Each round in Magic Farm consists of an arcade-style growing day and a much calmer buying/selling interlude. During the growing period you'll need to contend with a number of events as quickly as you can. Plants periodically need water, for example, and when the droplet icons appear below a plant, click it to deliver delicious H2O. Your garden variety of pests, such as slugs and bees, also make an appearance and must be clicked rapidly in order to send them packing. Flowers must be harvested, obviously, but that isn't as pressing as keeping plants safe and moist.
When the day is done it's time to sell your crop and stock up for the next day. You can sell individual flowers for a little gold, or arrange bouquets using pre-set templates (assuming you have the right flowers) for lots of extra cash. With money you can buy more water, upgrade your harvest bin or water bucket, and buy/plant new crops that fetch a higher price at market. After a few levels you'll enjoy the companionship and help from a dragon named Robin. Together you will travel from farm to farm, starting from scratch each time and discovering new enemies and plants along the way.

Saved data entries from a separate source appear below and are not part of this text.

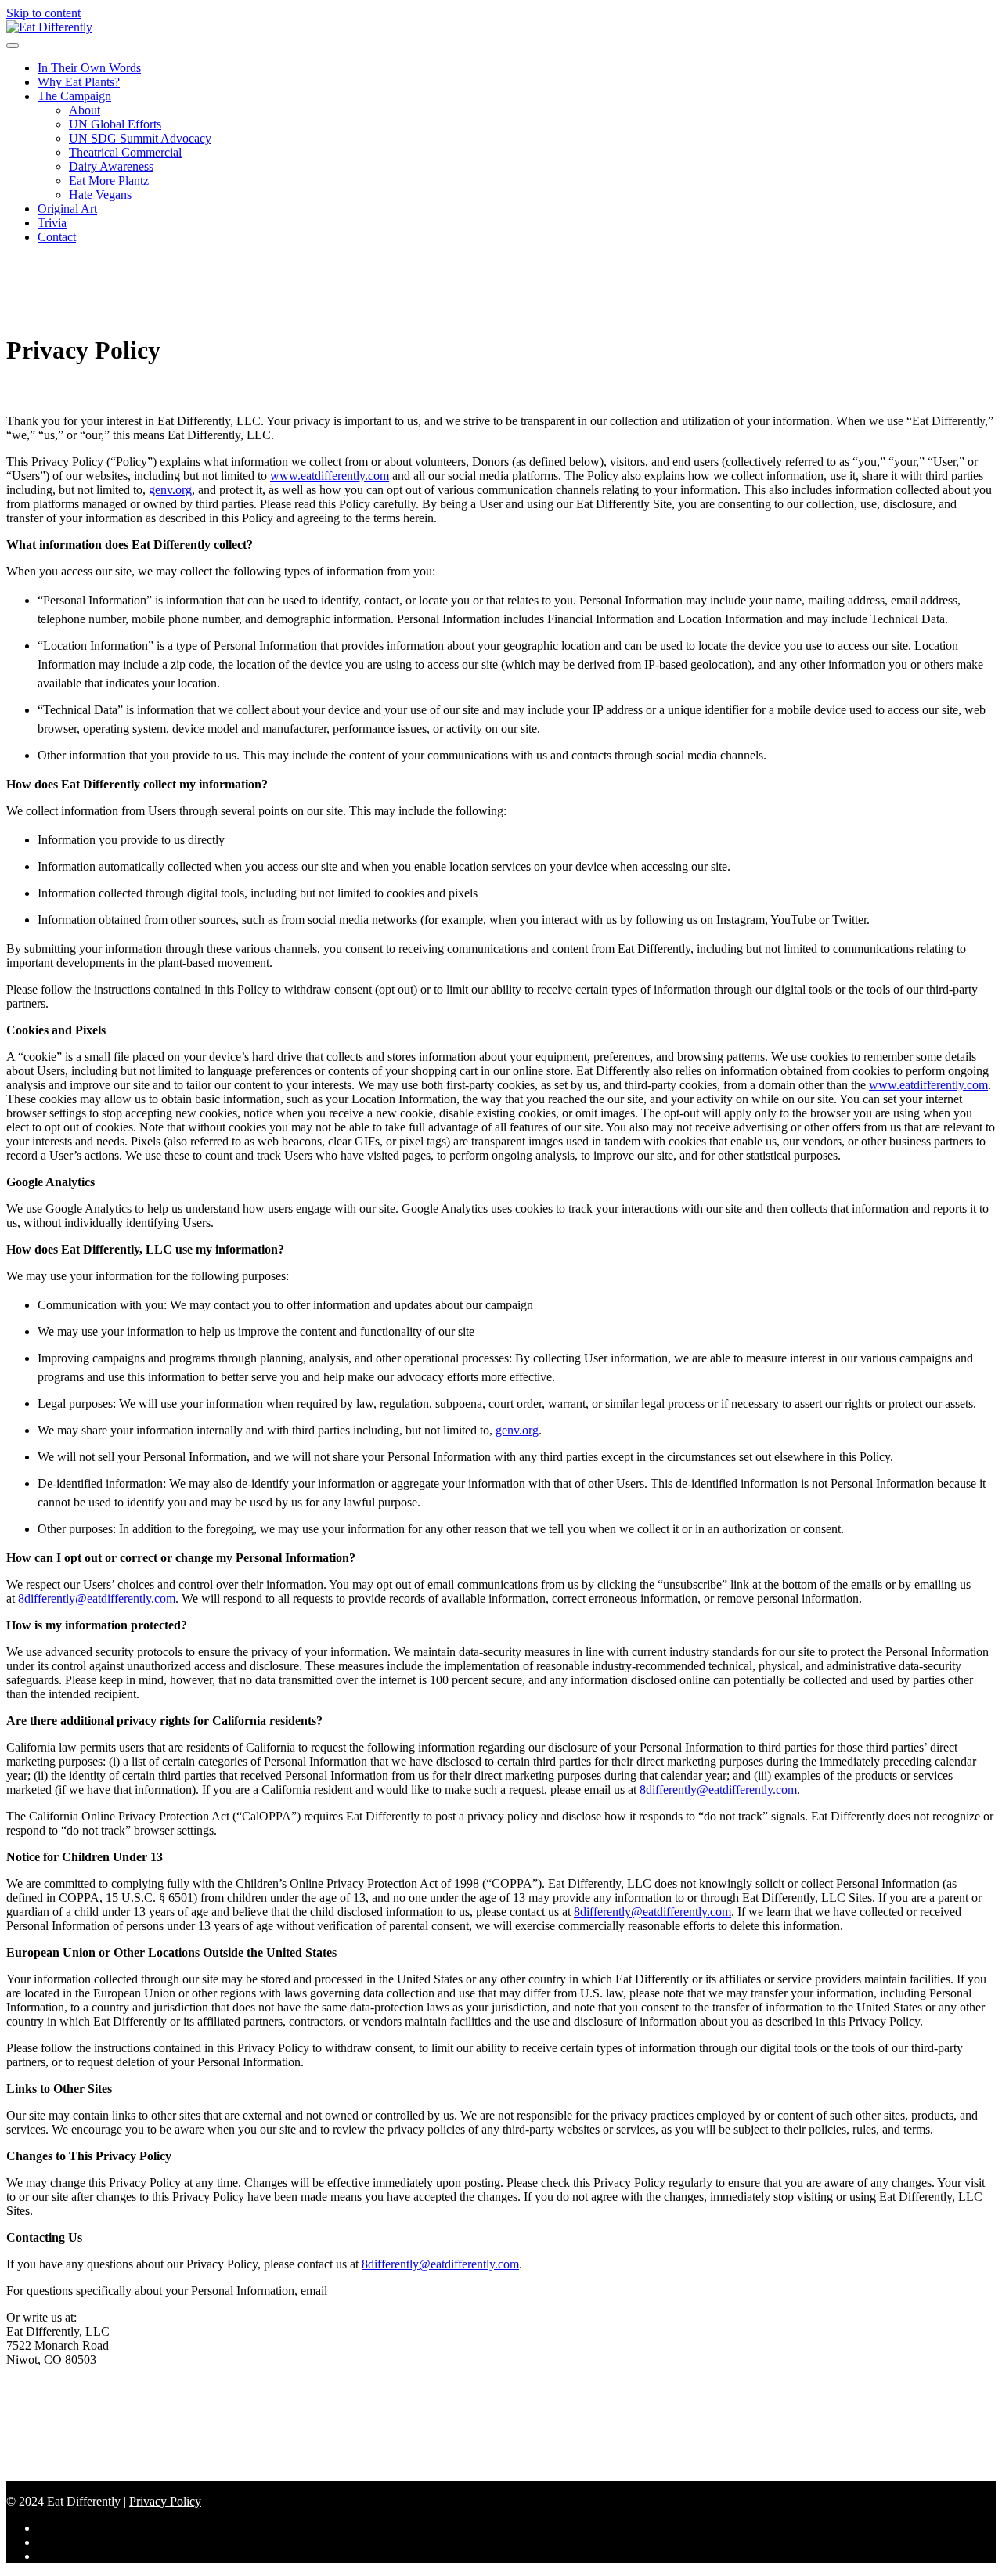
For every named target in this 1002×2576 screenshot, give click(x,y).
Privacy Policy (165, 2501)
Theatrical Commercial (125, 152)
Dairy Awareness (111, 166)
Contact (57, 237)
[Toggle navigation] (12, 45)
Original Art (67, 208)
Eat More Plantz (109, 180)
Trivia (52, 222)
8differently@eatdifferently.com (96, 1598)
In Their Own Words (89, 67)
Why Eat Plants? (79, 81)
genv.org (170, 489)
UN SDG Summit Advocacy (140, 138)
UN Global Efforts (115, 124)
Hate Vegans (100, 194)
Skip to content (43, 13)
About (84, 110)
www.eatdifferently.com (329, 475)
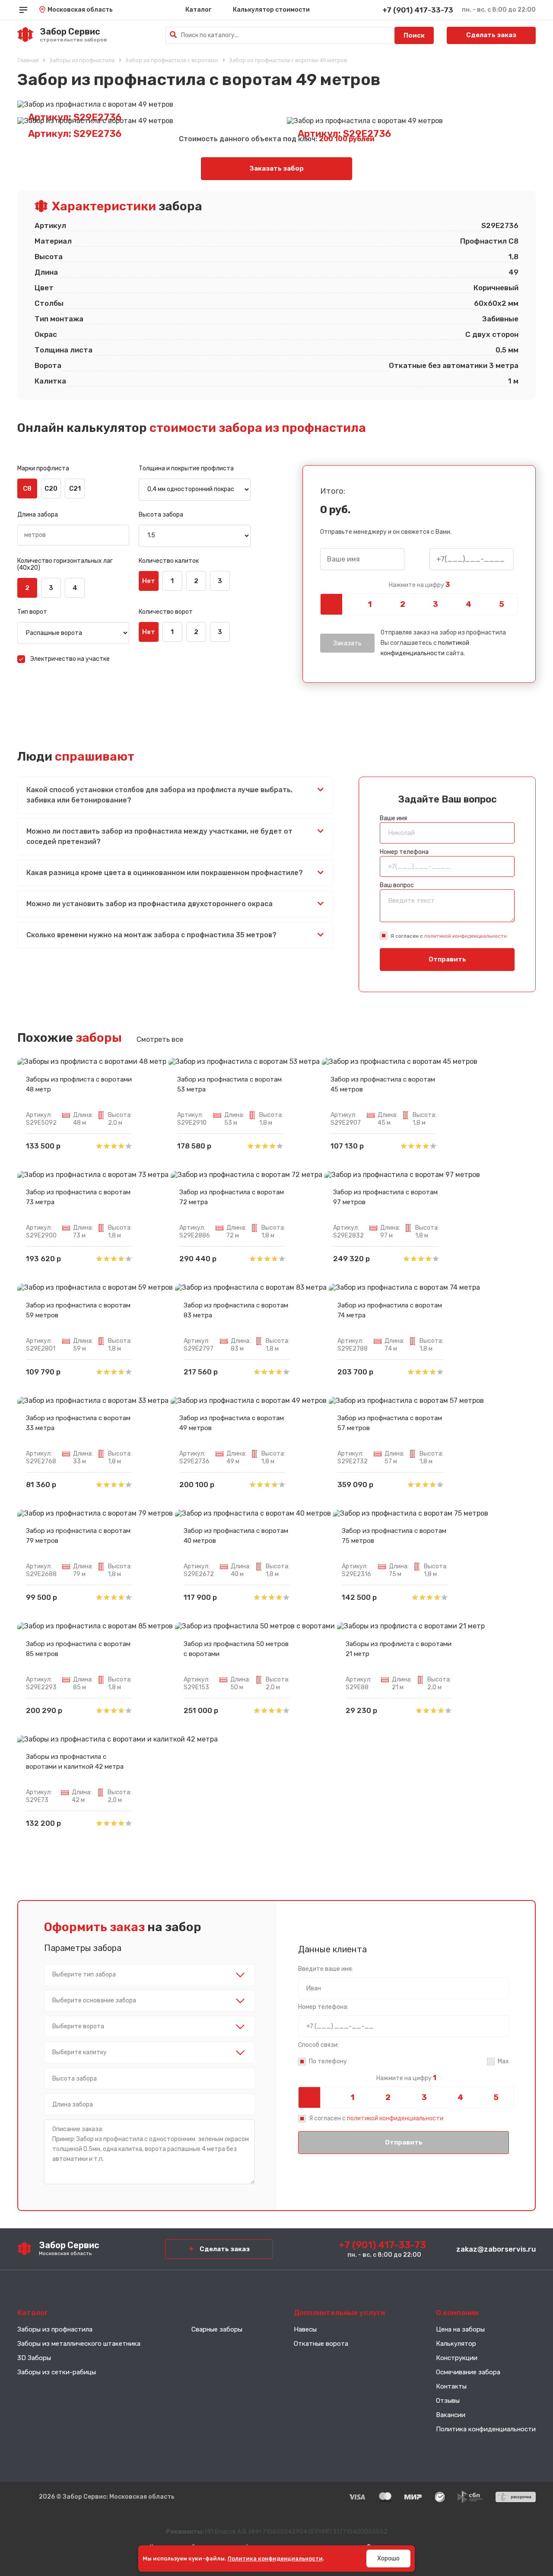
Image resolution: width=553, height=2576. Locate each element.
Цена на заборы (460, 2329)
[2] (402, 604)
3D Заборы (34, 2358)
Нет (148, 581)
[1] (369, 604)
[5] (501, 604)
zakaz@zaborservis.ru (496, 2249)
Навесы (305, 2329)
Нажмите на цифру (419, 585)
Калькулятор (456, 2344)
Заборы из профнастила (54, 2329)
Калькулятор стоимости (271, 9)
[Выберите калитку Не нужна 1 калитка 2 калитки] (149, 2052)
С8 (27, 488)
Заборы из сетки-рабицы (56, 2372)
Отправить (447, 959)
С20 (50, 488)
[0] (336, 604)
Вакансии (450, 2415)
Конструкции (456, 2358)
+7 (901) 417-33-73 (417, 10)
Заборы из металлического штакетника (78, 2344)
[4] (468, 604)
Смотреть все (160, 1039)
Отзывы (448, 2401)
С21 (75, 488)
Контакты (451, 2386)
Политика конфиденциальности (486, 2429)
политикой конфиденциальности (465, 936)
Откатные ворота (321, 2344)
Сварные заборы (216, 2329)
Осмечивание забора (468, 2372)
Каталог (198, 9)
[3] (435, 604)
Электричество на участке (70, 659)
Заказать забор (277, 168)
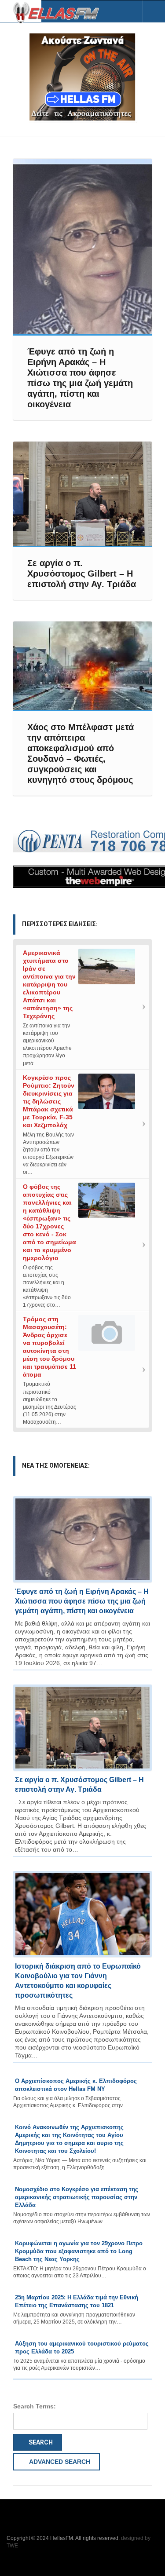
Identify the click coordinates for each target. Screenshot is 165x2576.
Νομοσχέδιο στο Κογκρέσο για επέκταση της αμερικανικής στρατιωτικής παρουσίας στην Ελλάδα (76, 2197)
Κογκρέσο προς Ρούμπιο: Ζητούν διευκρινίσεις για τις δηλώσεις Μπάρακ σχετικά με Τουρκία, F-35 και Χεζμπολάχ (48, 1101)
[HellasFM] (59, 11)
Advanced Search (59, 2461)
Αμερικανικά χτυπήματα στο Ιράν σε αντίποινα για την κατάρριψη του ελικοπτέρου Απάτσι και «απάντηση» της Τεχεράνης (49, 984)
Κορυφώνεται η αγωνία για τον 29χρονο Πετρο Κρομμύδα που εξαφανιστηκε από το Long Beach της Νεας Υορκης (79, 2251)
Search (40, 2442)
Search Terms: (34, 2406)
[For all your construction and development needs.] (82, 841)
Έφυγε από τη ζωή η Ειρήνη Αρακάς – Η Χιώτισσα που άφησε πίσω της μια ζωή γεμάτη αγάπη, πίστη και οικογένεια (82, 1601)
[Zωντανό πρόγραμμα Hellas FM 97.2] (82, 77)
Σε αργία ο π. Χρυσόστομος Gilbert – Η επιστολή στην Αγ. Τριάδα (81, 573)
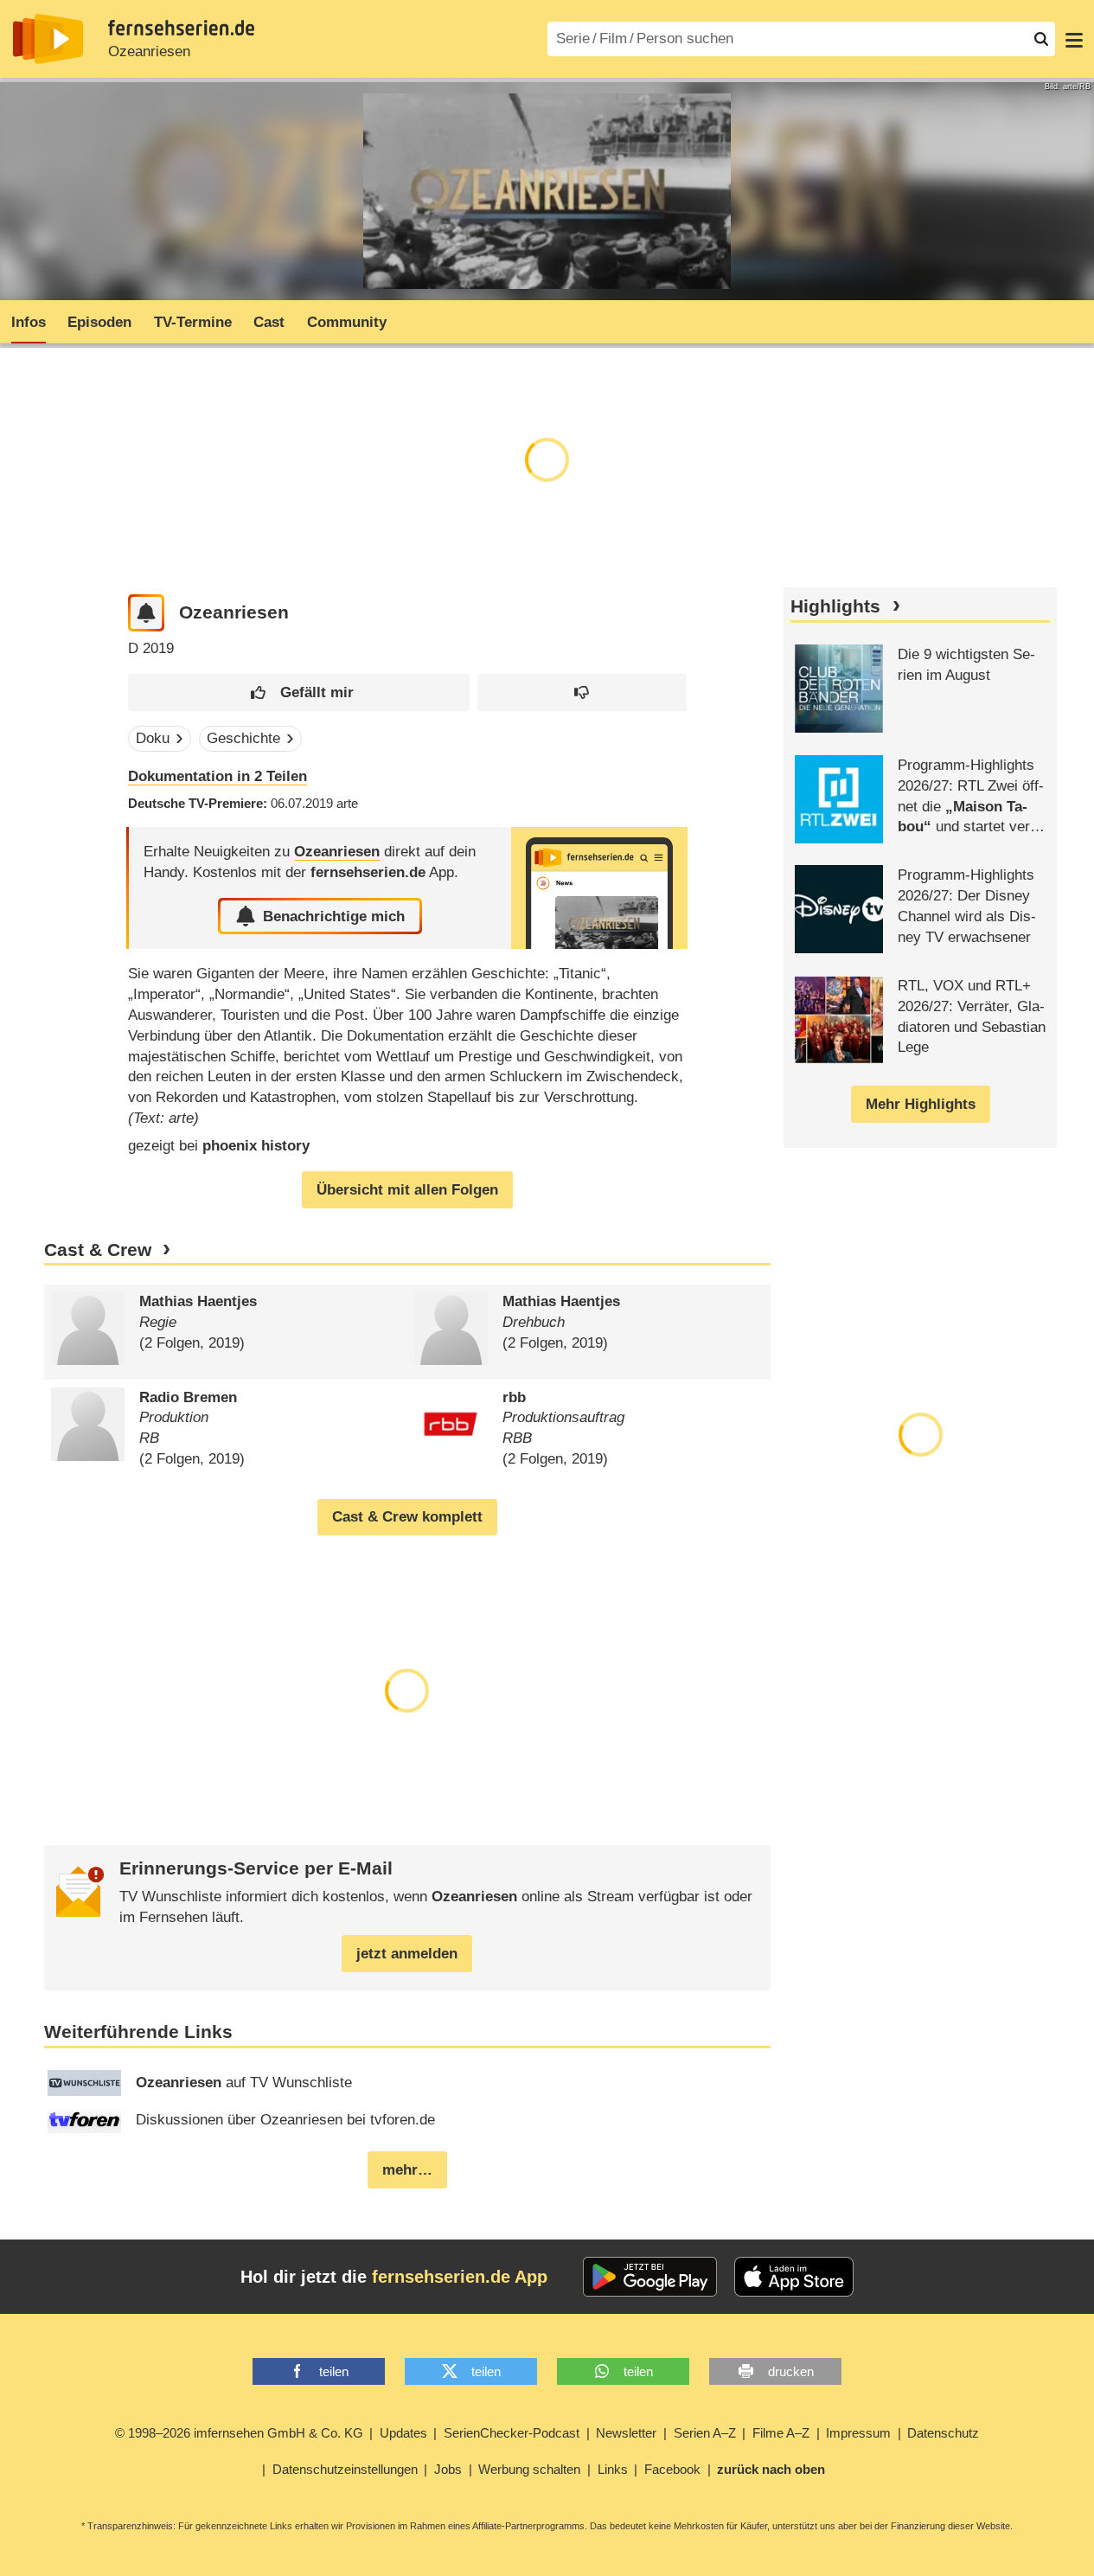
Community (347, 322)
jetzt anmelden (406, 1953)
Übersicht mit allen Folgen (407, 1190)
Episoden (99, 322)
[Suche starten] (1041, 39)
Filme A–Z (780, 2432)
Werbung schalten (529, 2469)
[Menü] (1074, 39)
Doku (153, 738)
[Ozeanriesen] (599, 888)
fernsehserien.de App (459, 2276)
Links (613, 2469)
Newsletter (626, 2432)
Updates (403, 2432)
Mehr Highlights (921, 1104)
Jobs (448, 2469)
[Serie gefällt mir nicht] (582, 692)
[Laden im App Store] (794, 2277)
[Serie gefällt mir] (299, 692)
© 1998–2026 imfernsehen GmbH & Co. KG (239, 2432)
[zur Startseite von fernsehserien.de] (48, 39)
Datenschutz (943, 2432)
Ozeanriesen (149, 51)
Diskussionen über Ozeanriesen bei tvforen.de (285, 2119)
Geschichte (243, 738)
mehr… (407, 2170)
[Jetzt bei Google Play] (650, 2277)
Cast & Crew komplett (407, 1517)
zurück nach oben (771, 2469)
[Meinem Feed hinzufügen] (147, 613)
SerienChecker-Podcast (511, 2432)
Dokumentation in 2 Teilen (217, 776)
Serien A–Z (705, 2432)
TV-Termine (193, 322)
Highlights (835, 606)
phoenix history (256, 1145)
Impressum (858, 2432)
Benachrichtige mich (334, 916)
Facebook (672, 2469)
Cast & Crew (97, 1250)
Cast (269, 322)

Analysis: One of the best features of Magic Farm is its incorporation of RPG-style elements into the plot and gameplay. The girl and Robin have skills that can be increased over time, adding a low-level of customization to the game. The skills let you sell flowers for a higher price, buy things at a slight discount, and get faster at completing tasks such as dispatching enemies.
The biggest detractor in Magic Farm is its rather bland presentation and (mostly) uninteresting visuals. Some of the animated models move as if they were made of wood, and the game is missing a lot of little touches that could really make playing a better experience. A prime example of this is the bland, dated dialogue boxes that are nothing more than white text on a flat green background.
Despite its minor flaws, Magic Farm is an extremely engrossing game that has the ability to grab you from the get-go and keep you hanging in for more. Lacing role playing elements in casual games is gaining ground, and Magic Farm is a great example of the powerful addictive properties this can create.